Human excreta -- urine and feces -- can be treated one of two ways, either aerobically (with oxygen) or anaerobically (without oxygen). The objectives of treatment are to contain this material, eliminate disease-causing organisms (pathogens), and -- in ecological systems like composting toilets -- return the nutrients to the soil.
There are different styles of composting toilets -- some are built on site and others are commercially manufactured -- but all have these objectives in common.
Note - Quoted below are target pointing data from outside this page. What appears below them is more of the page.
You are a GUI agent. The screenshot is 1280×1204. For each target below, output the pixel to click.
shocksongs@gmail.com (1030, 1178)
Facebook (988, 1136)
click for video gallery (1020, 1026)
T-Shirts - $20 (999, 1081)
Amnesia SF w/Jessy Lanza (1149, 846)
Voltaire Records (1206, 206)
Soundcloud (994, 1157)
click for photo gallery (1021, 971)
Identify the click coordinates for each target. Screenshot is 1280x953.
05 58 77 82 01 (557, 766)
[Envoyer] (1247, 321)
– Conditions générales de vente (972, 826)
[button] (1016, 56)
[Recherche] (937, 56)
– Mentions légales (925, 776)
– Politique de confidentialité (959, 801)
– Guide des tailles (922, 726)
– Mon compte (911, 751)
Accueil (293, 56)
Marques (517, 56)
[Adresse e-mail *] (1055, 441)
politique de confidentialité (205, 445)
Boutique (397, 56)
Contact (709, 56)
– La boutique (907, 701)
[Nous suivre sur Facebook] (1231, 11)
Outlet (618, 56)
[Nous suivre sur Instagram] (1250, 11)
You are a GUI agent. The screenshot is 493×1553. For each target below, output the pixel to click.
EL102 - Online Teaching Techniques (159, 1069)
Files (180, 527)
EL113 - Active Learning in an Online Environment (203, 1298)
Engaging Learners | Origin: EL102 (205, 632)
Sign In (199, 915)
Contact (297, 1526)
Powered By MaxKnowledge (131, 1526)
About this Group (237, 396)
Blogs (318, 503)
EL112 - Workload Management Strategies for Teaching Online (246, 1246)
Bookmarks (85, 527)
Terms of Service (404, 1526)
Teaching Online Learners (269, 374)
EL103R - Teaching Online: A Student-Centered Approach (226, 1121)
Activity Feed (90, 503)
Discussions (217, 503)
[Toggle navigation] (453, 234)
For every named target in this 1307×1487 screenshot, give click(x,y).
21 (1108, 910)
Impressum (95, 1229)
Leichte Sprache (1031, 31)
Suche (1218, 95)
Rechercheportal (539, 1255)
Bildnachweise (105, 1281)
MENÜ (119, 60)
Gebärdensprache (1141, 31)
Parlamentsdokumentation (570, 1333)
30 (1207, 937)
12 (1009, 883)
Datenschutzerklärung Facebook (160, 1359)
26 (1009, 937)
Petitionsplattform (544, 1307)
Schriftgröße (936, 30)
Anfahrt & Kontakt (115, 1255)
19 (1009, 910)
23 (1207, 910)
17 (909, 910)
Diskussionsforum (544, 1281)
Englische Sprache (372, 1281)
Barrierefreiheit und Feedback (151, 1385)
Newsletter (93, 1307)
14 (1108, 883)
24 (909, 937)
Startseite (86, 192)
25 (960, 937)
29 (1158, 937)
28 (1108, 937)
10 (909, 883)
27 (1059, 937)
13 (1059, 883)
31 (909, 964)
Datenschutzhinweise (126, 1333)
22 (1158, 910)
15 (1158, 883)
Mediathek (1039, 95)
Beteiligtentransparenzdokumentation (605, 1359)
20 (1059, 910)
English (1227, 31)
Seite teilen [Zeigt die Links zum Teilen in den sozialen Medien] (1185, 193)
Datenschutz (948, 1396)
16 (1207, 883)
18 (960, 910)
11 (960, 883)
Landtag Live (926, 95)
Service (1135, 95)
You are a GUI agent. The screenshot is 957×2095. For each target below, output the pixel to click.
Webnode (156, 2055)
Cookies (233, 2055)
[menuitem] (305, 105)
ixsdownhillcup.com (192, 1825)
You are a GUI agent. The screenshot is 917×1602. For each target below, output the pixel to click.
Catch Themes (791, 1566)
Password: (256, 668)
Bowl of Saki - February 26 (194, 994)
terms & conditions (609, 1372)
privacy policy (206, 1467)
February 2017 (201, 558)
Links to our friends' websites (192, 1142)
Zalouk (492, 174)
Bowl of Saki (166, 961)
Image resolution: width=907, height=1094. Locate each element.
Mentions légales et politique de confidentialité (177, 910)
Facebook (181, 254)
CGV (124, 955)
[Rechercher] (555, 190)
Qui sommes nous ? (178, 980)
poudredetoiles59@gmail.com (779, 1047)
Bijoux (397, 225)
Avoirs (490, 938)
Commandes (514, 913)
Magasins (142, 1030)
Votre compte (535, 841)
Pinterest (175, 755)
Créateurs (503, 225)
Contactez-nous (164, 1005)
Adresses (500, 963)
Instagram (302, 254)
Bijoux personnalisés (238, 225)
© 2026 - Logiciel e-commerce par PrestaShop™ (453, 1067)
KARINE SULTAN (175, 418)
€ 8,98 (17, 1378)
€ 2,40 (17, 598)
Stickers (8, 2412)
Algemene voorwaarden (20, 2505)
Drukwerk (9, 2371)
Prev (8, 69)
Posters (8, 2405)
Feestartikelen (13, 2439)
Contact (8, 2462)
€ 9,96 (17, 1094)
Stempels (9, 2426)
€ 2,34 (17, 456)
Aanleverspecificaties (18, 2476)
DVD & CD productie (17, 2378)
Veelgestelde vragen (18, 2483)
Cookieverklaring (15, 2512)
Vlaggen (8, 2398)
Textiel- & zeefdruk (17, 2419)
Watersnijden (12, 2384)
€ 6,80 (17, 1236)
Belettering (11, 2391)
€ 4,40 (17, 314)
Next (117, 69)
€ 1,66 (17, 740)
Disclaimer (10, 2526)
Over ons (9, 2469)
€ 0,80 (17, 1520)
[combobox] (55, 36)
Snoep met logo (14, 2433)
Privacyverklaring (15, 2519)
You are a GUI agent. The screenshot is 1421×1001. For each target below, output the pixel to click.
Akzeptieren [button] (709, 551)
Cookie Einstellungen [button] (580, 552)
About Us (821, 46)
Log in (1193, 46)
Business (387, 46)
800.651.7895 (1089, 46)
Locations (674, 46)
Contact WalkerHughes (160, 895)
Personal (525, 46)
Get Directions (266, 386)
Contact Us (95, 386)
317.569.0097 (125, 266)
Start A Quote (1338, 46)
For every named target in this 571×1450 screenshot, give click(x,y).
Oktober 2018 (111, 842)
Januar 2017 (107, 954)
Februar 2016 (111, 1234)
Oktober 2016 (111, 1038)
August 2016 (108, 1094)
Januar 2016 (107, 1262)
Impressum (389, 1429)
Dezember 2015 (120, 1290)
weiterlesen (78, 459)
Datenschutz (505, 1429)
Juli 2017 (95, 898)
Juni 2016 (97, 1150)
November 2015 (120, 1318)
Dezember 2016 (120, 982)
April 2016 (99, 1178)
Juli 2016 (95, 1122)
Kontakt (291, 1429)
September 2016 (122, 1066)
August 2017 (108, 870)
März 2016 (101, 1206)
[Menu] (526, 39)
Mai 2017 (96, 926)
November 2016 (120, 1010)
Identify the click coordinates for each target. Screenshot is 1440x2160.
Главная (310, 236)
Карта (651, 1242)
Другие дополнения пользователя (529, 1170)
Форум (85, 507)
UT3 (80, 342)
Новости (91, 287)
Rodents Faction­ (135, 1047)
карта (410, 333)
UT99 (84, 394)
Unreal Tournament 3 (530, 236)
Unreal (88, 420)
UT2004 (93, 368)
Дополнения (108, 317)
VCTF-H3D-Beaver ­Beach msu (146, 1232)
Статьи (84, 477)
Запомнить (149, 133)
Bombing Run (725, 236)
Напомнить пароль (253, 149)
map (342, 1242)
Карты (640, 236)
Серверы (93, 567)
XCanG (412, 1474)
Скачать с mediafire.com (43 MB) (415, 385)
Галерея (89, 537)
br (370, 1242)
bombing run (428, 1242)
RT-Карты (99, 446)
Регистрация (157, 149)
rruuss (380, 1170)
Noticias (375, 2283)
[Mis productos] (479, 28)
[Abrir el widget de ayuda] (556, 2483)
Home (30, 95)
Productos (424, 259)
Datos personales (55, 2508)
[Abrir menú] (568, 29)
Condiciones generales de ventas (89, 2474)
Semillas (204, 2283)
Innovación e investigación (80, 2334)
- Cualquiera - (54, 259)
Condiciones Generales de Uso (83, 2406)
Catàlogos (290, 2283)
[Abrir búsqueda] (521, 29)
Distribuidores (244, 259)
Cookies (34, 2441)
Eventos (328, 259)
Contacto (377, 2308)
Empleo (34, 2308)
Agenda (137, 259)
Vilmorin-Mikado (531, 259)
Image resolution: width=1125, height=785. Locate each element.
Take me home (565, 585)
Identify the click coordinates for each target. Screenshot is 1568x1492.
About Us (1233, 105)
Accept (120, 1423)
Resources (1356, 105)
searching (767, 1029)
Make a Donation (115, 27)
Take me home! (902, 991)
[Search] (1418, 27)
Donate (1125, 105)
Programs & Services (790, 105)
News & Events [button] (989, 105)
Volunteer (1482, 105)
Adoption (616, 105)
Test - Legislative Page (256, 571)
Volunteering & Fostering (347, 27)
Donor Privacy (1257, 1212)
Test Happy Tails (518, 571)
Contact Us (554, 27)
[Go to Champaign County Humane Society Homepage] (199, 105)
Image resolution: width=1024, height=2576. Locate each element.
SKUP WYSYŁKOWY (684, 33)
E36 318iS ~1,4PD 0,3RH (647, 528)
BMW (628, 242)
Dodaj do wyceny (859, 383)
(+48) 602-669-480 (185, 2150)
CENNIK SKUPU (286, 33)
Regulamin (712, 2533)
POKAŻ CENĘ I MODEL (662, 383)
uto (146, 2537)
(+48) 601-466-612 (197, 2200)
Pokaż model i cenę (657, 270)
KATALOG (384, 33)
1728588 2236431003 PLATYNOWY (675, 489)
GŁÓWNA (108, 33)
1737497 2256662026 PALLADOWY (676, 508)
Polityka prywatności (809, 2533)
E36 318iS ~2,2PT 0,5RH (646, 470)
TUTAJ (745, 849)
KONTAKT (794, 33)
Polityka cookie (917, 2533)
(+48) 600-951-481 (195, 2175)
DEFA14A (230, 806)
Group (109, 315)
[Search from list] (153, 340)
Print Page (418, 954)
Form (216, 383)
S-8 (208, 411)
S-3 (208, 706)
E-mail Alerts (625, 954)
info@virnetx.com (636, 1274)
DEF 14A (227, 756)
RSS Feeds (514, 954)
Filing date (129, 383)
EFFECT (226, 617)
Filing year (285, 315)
For instance, a single chamber composting toilet contains excreta, toilet paper, and even kitchen food waste, in a tank below the bathroom floor. There, biological activity, much like that found in a backyard compost pile, aerobically digests this material. During the treatment process, up to 90% of the volume is driven out of the ventilation stack as carbon dioxide and water. What remains is called humus, a fertilizer that looks and smells like the kind of soil you would find in a greenhouse or on a Lancaster farm.
Time, not heat, kills pathogens in the tank. Pathogens generally need their human host to survive. But it's the highly competitive environment in the tank, where they cannot compete with the composting organisms, that does them in. This takes time, which the composting toilet has because of proper sizing and volume reduction.
The maintenance involved is simple but necessary for proper functioning. It includes maintaining airflow in the tank, periodically adding a bulking agent like coarse sawdust, and removing and using the compost and liquid fertilizer.